Through their cultural, social, and economic behavior patterns and needs, Latinos imagine, investigate, and transform their physical landscape. For example: a fence becomes a place of social interaction; a store sign becomes a work of art; and a front yard becomes a plaza.

Planners often lack the tools to investigate and understand this built-environment, or take seriously these interventions, even though they are creating such a palpable sense of place and neighborhood identity.

It was not until I opened up Gallery 727 on Spring Street in Downtown Los Angeles with Adrian Rivas that I realized what urban planners could learn from artists like Sandra de la Loza, Gronk, Arturo Romo, Mario Ybarra Jr., Karla Diaz, Raul Baltazar, Carmen Argote, York Chang, Elana Mann, and a host of others. While these artists saw their work as expression and representation, I saw the work as reframing urban planning.
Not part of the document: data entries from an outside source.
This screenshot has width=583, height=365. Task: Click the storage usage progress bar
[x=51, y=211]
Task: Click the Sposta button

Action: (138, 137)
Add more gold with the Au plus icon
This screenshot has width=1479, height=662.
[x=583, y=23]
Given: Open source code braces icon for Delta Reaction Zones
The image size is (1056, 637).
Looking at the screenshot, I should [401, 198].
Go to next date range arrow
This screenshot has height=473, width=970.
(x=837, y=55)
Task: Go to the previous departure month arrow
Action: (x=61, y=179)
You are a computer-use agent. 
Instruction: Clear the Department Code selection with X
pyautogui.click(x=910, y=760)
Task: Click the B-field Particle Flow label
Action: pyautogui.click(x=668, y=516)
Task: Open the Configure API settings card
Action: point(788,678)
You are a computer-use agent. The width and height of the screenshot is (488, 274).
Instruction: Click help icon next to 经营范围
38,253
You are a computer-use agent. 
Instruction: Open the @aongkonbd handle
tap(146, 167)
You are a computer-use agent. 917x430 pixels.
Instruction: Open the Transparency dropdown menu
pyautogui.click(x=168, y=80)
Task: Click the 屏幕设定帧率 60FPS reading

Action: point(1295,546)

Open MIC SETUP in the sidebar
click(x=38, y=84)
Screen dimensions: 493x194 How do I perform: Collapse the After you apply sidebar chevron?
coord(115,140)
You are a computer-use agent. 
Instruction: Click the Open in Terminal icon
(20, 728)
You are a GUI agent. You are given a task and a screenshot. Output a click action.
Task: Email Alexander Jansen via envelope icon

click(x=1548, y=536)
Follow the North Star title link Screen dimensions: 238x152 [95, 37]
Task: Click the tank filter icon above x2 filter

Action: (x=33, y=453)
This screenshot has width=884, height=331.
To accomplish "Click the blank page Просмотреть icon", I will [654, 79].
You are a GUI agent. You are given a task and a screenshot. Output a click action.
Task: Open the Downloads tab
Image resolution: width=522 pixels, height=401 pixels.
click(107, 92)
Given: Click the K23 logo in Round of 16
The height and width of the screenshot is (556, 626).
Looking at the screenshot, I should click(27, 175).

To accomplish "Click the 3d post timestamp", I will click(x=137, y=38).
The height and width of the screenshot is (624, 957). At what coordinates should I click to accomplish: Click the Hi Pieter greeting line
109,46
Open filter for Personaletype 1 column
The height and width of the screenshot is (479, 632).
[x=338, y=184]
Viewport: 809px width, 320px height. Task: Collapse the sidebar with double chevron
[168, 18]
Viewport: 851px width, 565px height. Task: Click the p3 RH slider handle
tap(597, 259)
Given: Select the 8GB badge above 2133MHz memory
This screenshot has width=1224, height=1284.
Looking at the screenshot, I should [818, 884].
Urban planners and artists occupy the same city space. People generally leave an art venue satisfied, wanting more, while people leave a public meeting thinking, “Thank God it’s over.”

(Flickr/James Rojas)

Through my involvement with Gallery 727’s cadre of artists and curators, I was able to experiment in applying art to urban planning. I learned that urban planning is an art practice because people imagine, investigate, and construct their environments the same way an artists creates their work.

As planners we should embrace the public creativity and not squash it. My method helps people investigate how their memory, experience, and imagination shape their environment and how we as planners can capture this information to inform public projects, plans and policies.

This approach I started at the gallery is revolutionizing the way people, especially youth, immigrants, and women imagine, investigate, negotiate, construct and reflect on their communities. While most urban planners take an indifference toward the communities they serve and jump around from city to city.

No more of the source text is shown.